Yiadom-Boakye began to receive widespread critical recognition from 2010 onwards. After graduating from the MA course at the Royal Academy Schools in 2003, she was included in an exhibition of upcoming British artists organised by Charles Saatchi, Newspeak: British Art Now, which was held in Moscow and London in 2009–10. She then held exhibitions at The Studio Museum in Harlem, New York, and Stevenson Gallery, Cape Town, before Corvi-Mora Gallery in London came to represent her. She held her first solo exhibition there in 2011 and has exhibited there regularly ever since. She was nominated for the Turner Prize 2013, which was followed the next year by the first monograph about her (Prestel). Her work has been included in many thematic museum exhibitions including All Too Human at Tate Britain in 2018, which set her work in a lineage of painting that started with Walter Sickert and included Francis Bacon, Lucian Freud, Frank Auerbach and others. Yiadom-Boakye’s place amongst the most successful contemporary painters of her generation was cemented in 2020–22 when a retrospective exhibition of her work toured to Tate Britain in London, Moderna Museet in Stockholm, Kunstsammlung Nordrhein-Westfalen in Düsseldorf, and Mudam Luxembourg in Luxembourg.

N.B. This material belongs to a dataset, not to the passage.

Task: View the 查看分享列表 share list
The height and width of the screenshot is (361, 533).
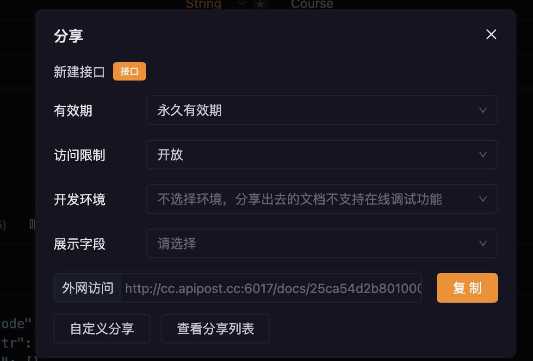Action: tap(216, 329)
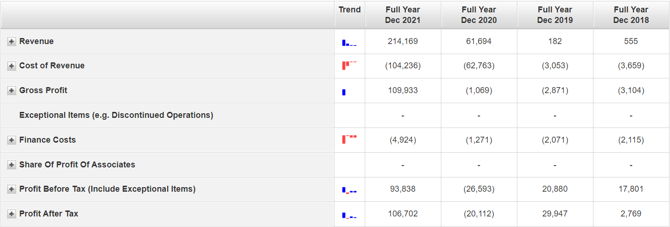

Central aspects of Yiadom-Boakye’s practice were summarised in the context of the All Too Human exhibition. In the accompanying publication, Hattie Spires and Dávid Fehér wrote that Yiadom-Boakye’s ‘elegant portraits evoke a loose sense of narrative’. They went on:
"Yiadom-Boakye paints figures not from life but from her imagination, based on composites of images from scrapbooks and drawings that produce a cast of fictitious characters that, once committed to canvas, are difficult to pin down to a particular time or place. Her subjects are always black and often look as though they have been glimpsed resting during a dance lesson (indeed, she cites Edgar Degas and Walter Richard Sickert as influences). She deftly asserts black identity and inscribes it within the tradition of Western painting (particularly portraiture) a history of predominantly white, male painters in which black sitters were nearly exclusively cast in minor roles. […] Yiadom-Boakye famously works quickly, executing most of her paintings in a day, improvising as she works to try to capture a particular moment, fleshing out a character from her imagination as a writer might; indeed, she is a writer as much as a painter."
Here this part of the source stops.